シベリアから除染移設された歴史的な建物もここに集中しています、人口百万の大都市ですよ。
さらにですが、ロシアより建物を移設するというアイデアがひらめきましたので、伊豆諸島にも、日本国内の残っている良質な建物を改修移設することにしました。
御蔵島や利島など火山活動の恐れが少ない島を候補に選びました。
インフラを整備、小笠原からの連絡シャトルを走らせ、元住民を優先して入植を公募しました。
一月後、最後の移住計画も完了し、ついにレイキャネース・ハウスが浮き上がる日が来ました。

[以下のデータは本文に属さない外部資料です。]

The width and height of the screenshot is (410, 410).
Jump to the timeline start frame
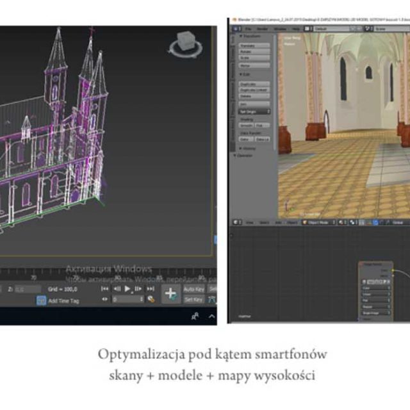[x=105, y=289]
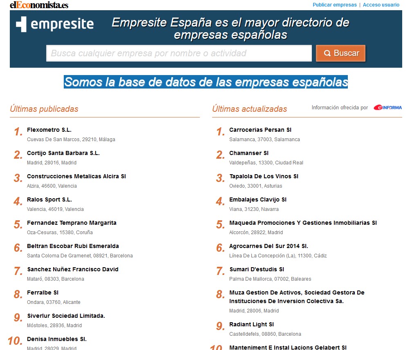Click the Buscar search button
412x350 pixels.
340,53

何とアイスランドのほとんどの方々が一緒に移住しようとしてくれます。
この方々はナーキッドとともに、明日を迎える事を決めたのです。
潔しとしない方もいますが、いたし方ありませんね、ついてきてくれる方が優先です。
ほぼ30万人、アイスランドの有資格者の多い事……
全員地下の宇宙船の、広大な格納庫にすし詰め状態の人々、その不安そうな顔を眺めていますと、ディアヌ・ロッシチルドとティア・ロッシチルドがやってきました。
「お久しぶりです」
そういえば本当に久しぶりな気がします。
「初めてあってから、二年もたっていないのに物凄く長かった気がしますね」
「ディアヌさん、初めと最後に貴女と一緒とはね……これでひと段落ですか……とにかく人類は存続出来そうです」
「テラの人々も、後は自分で何とかするでしょうし、もう私は助けてあげられない、望まぬものに、手は差し出せないし、これより後は望まれても、ひとたび拒絶された事は消せない、盆の水は戻らないので……」
「ここだけの話し、テラの神というべき存在は、人々を子とは思われていないし……私にこの後の惨い世界を予言している……」
「第六のラッパはなりましたが、第七はまだならず、最後の審判はまだ……」
「差し出した手を跳ねのけて……愚かな人々……いや運命は変えられない悲しい人々……」
私の独り言を、ディアヌさんは黙って聞いていました。
「マスター、浮上しますがよろしいですか?」
マレーネさんが声をかけてきました。
深雪さんが操縦士としてきていますので、命じました。
「惑星移民船、ソルフィン・カルルセフニ号、浮上せよ!」
ナーキッドタウンの外周に、円形の柱が地中からノョキノョキ生えてきました。
それから硬質バリアのような物が張り巡らされて、ナーキッドタウンを覆うと、物凄い轟音とともに、じりじりとバリア内の土地がせり上がり出します。
この離陸の状況は、モニターで宇宙船内部に中継されています。
そしてテラの大地と縁が切れますと、速度を上げて浮き上がり始めました。